(Records from a data collection)
☆ ☆ ☆ ☆ ☆
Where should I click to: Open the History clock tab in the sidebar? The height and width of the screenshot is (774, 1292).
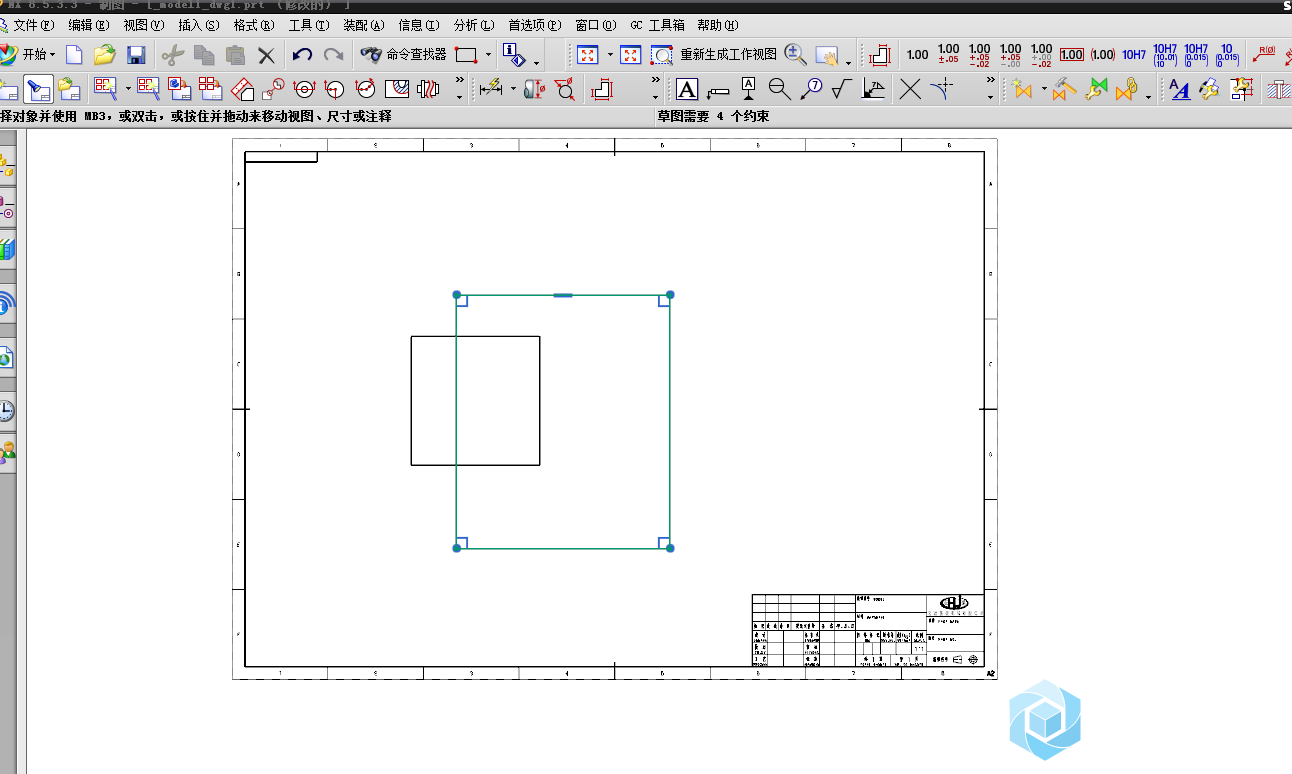coord(7,410)
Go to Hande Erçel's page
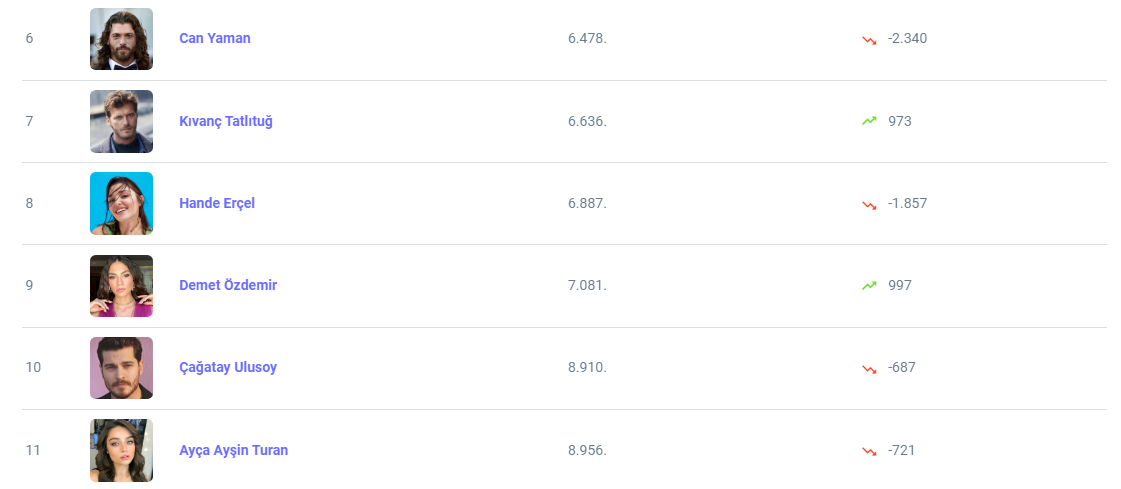1121x489 pixels. coord(216,203)
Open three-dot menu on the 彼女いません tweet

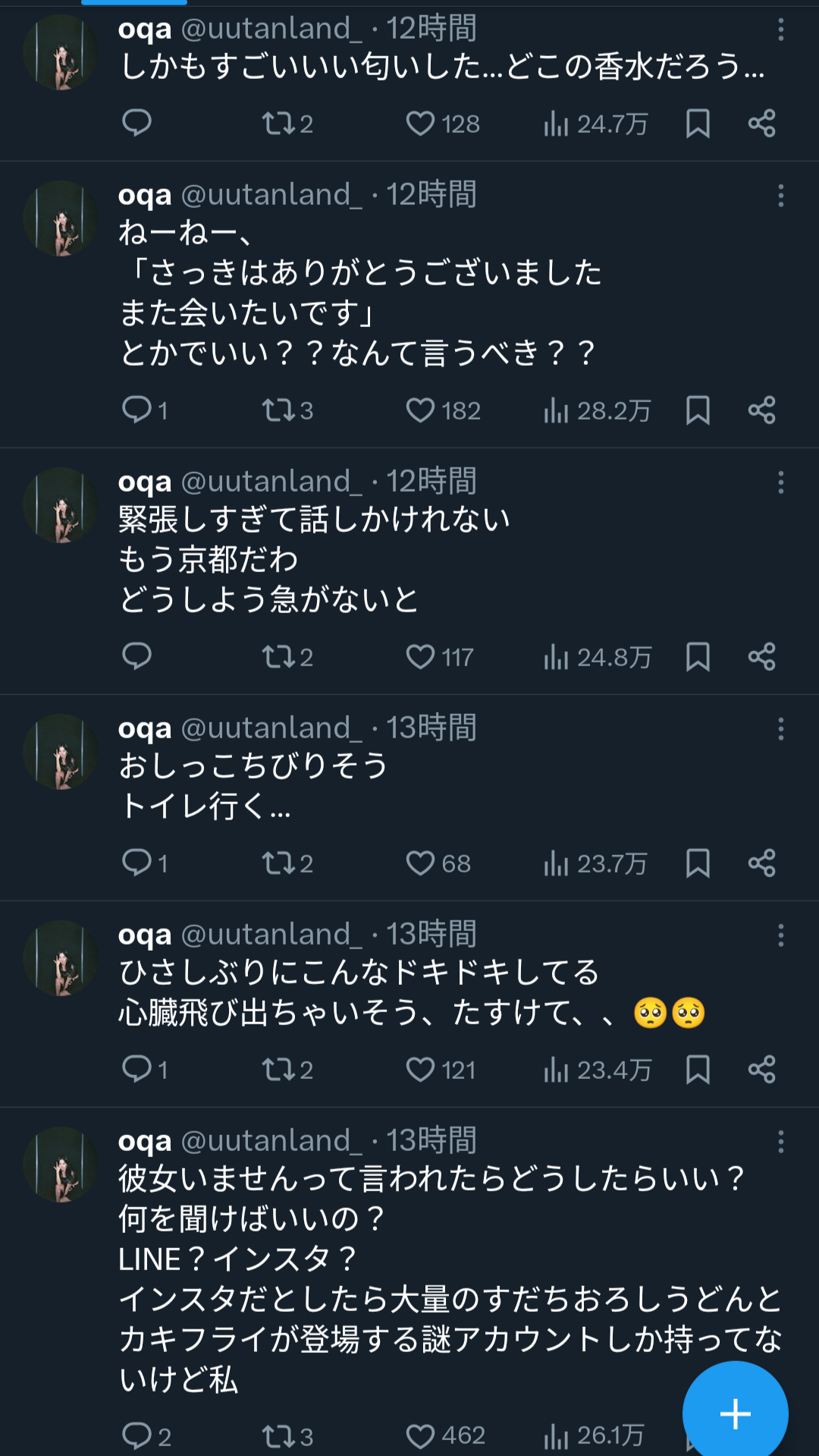[x=780, y=1142]
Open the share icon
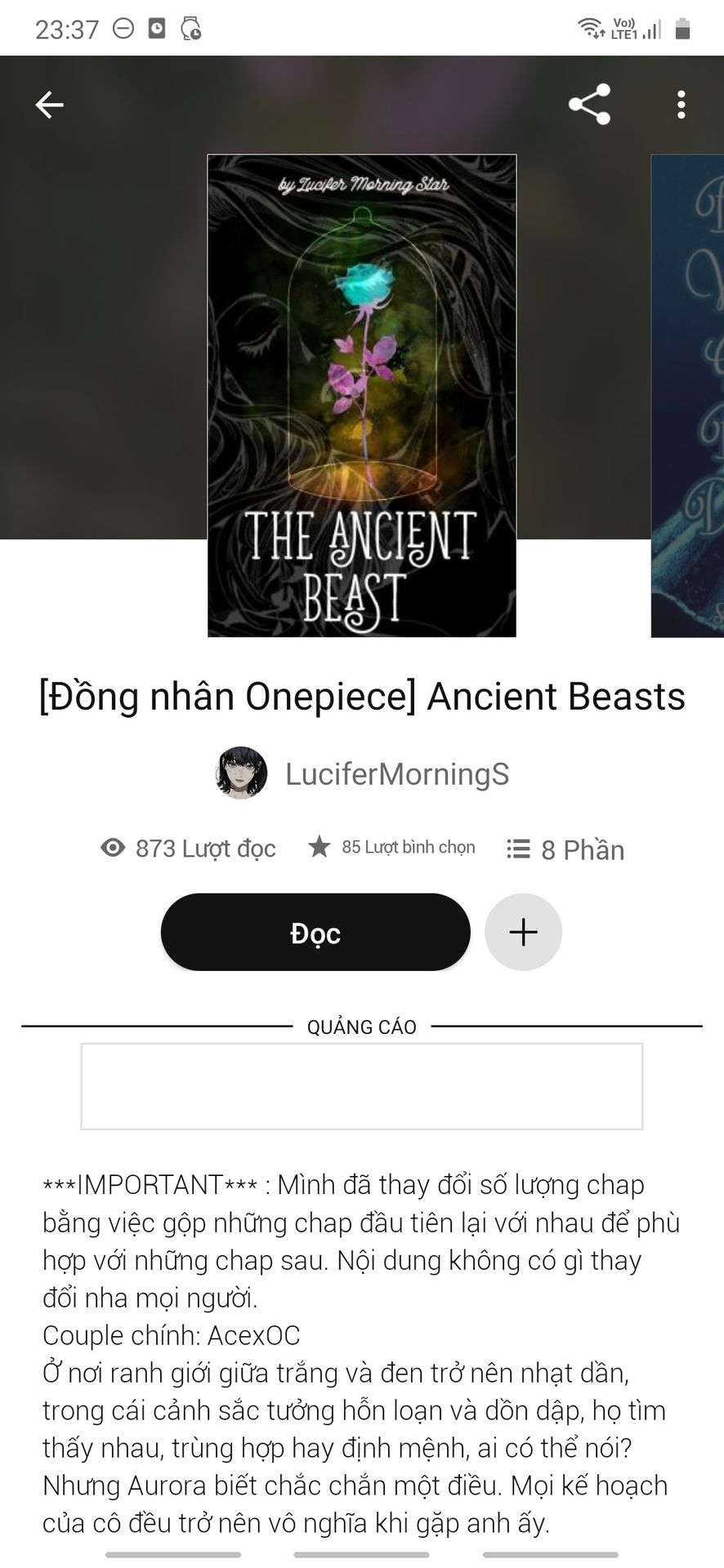This screenshot has width=724, height=1568. (589, 105)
☆ ☆ ☆ ☆ ☆
ASSIGNED TASK - Could you write out every line above exactly as it stands, with no images?

YOUR RESPONSE -
Where should I click to: Open the History clock tab in the sidebar? The height and width of the screenshot is (774, 1292).
coord(7,410)
Go to Hande Erçel's page
1121x489 pixels. coord(216,203)
Open three-dot menu on the 彼女いません tweet

[x=780, y=1142]
Open the share icon
This screenshot has width=724, height=1568. (589, 105)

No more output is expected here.